**Task prompt:** Pick out every line of the entries below that contains the word "Click", and copy each one in full. Case counts.

**Entries pointing to words and elements:**
-=-=-
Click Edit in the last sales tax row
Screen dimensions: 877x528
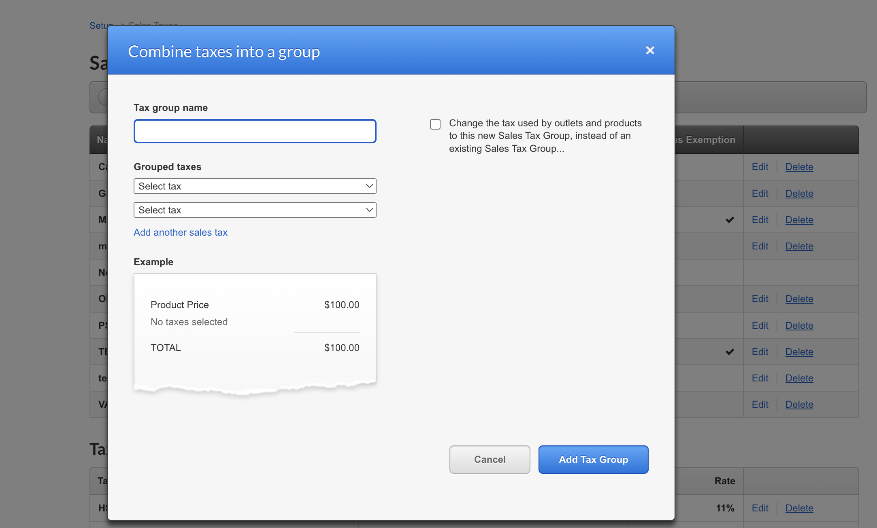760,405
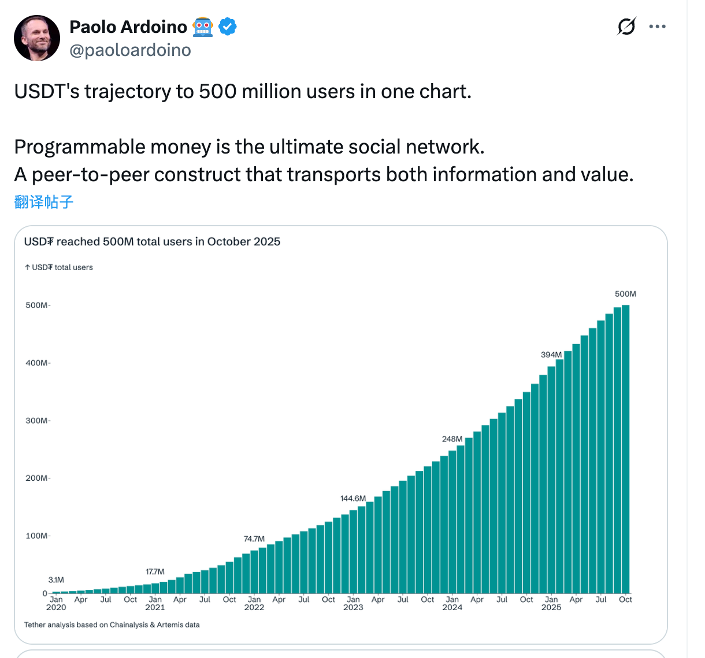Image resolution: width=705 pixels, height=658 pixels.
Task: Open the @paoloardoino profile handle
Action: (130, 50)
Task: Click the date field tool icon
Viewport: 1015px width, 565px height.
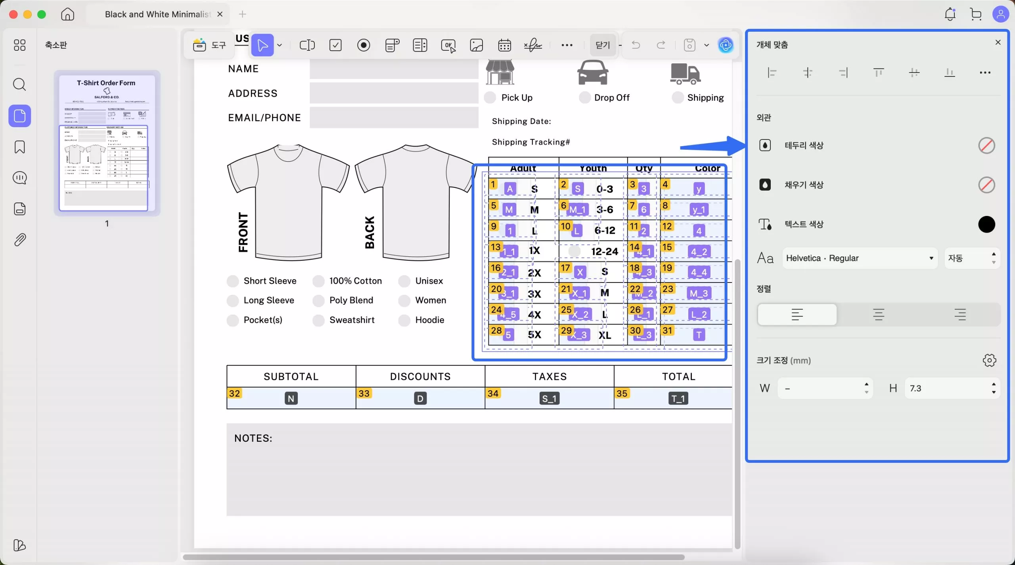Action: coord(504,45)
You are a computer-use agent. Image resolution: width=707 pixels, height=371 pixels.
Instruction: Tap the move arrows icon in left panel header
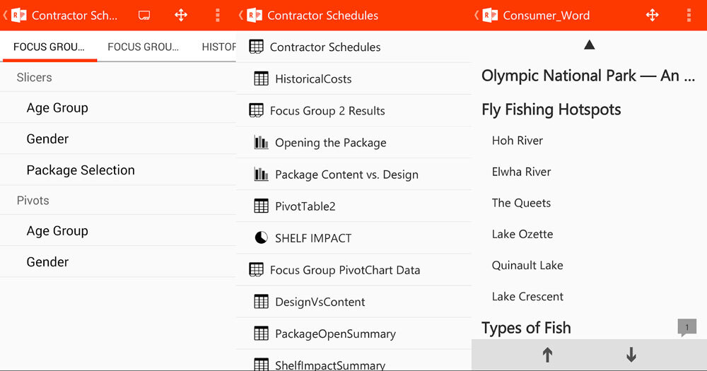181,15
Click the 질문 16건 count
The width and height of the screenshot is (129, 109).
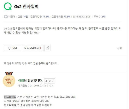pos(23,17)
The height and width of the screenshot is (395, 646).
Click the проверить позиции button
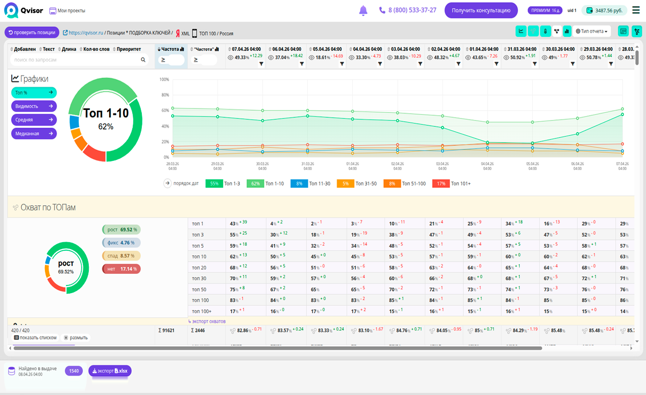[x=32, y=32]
-=-=-
**Complete output:**
Click Edit in the last sales tax row
Task: Click the date field tool icon
Click the 질문 16건 count
Click the проверить позиции button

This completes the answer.